I don't have any tips for older children, but with my 4 year old, I just repeat the mantra 'in this house, we all work' and I give her jobs to do. I make sure that we are both doing jobs at the same time - if she's sweeping under the table, I'm loading the dishwasher. I don't bribe her because I told her that no one gets paid to clean their own house. We have a set routine so we all do he same jobs every day. I'm pretty strict, lol.

MaryPeary · 09/08/2018 01:18

Just saw that you asked about getting DH to chip in too. I failed miserably at that. He just said that he earned enough to pay for a cleaner. I do feel that seeing their father doing his fair share in the home would have taught the kids more good habits than all my years of rota charts. @cleancleanclean, sounds like you have a very sensible approach. Reminds me of a quote - forgotten where from, but:
"Apart from babies and invalids, nobody is too young, or too male, to help with housework."

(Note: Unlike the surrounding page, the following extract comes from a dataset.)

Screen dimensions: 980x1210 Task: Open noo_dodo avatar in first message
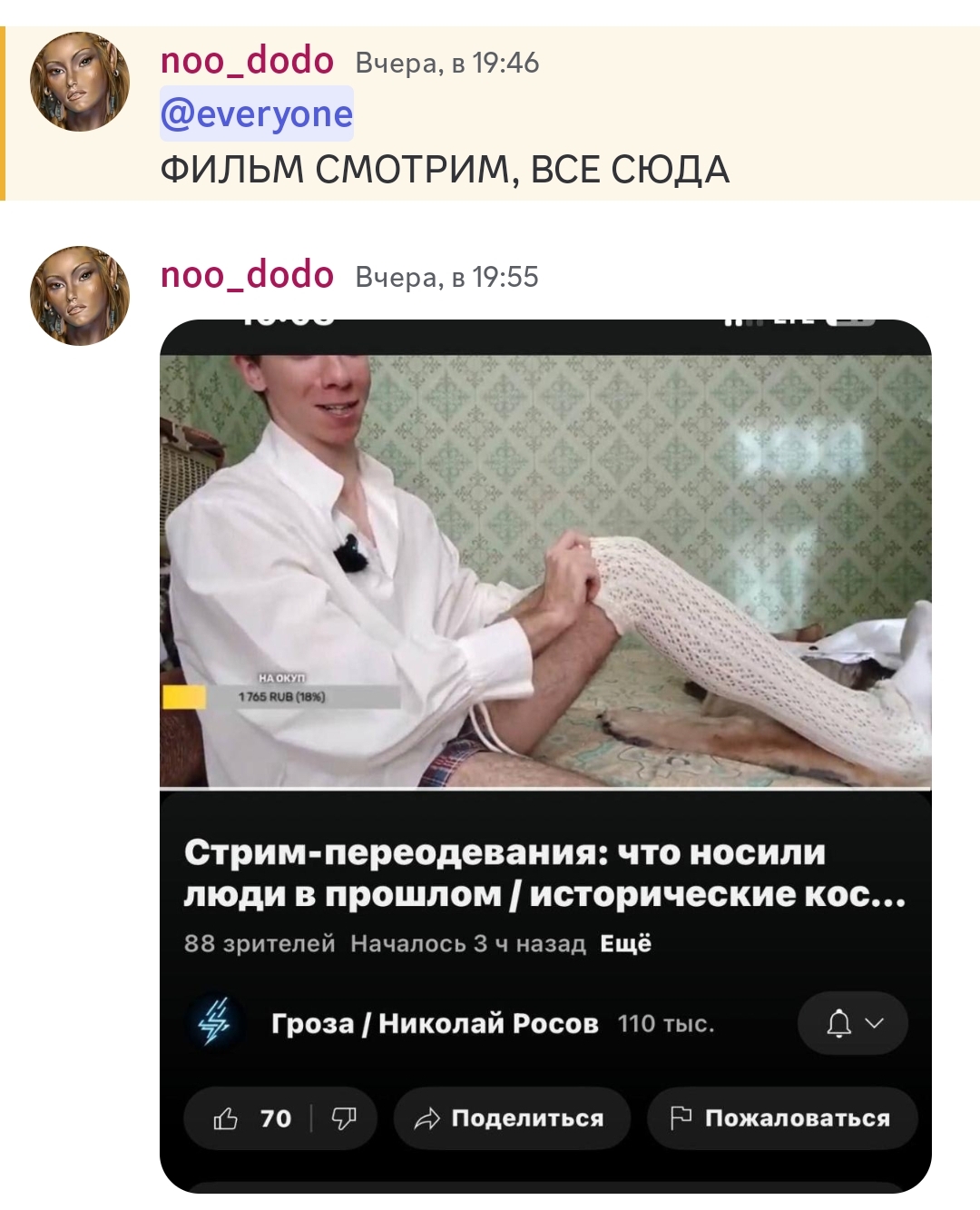click(x=80, y=82)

IStillDrinkCava · 09/08/2018 23:43

MaryPeary that's depressing! Will he not even pretend to believe cleaning's not beneath him for the sake of your children? All the same you are way ahead of me with the children.

I think when our children were littlies we were pretty good - tidying toys, sorting socks yada yada. However we haven't really stepped it up as they've got older and busier. This hols we are starting a new regime. Here's what we agreed:

  • everything has to have a slot scheduled. Nothing happens in our house unless it has has been given a timeslot.
  • Everyone jointly does a 10 min tidying blitz after tea, then takes up their pile from the stairs and puts it all away
  • The dishwasher goes on every night, and we have a rota for emptying it by teatime (if we're out) or lunchtime (if we're in).
  • Children to do one job from a shortlist each week, eg vacuum lounge. (Note this can only rise...!)
  • Everyone to pitch in with laying table/clearing up after breakfast and lunch generally, and laundry when asked.
  • I also have a weekly rota TOMM-style (ish) which I plan to involve the others with more over time.
  • No tablets or TV until after jobs, homework and music practice.
  • Husband does a lot of the everyday stuff like tidying and wiping down kitchen every evening. That does leave me with a good chunk of the brainspace/wifework stuff, but he usually works later into the evening on "chores" than I do and I do feel he's doing his bit. He doesn't think it's beneath him, and he doesn't mind doing the unglamorous jobs.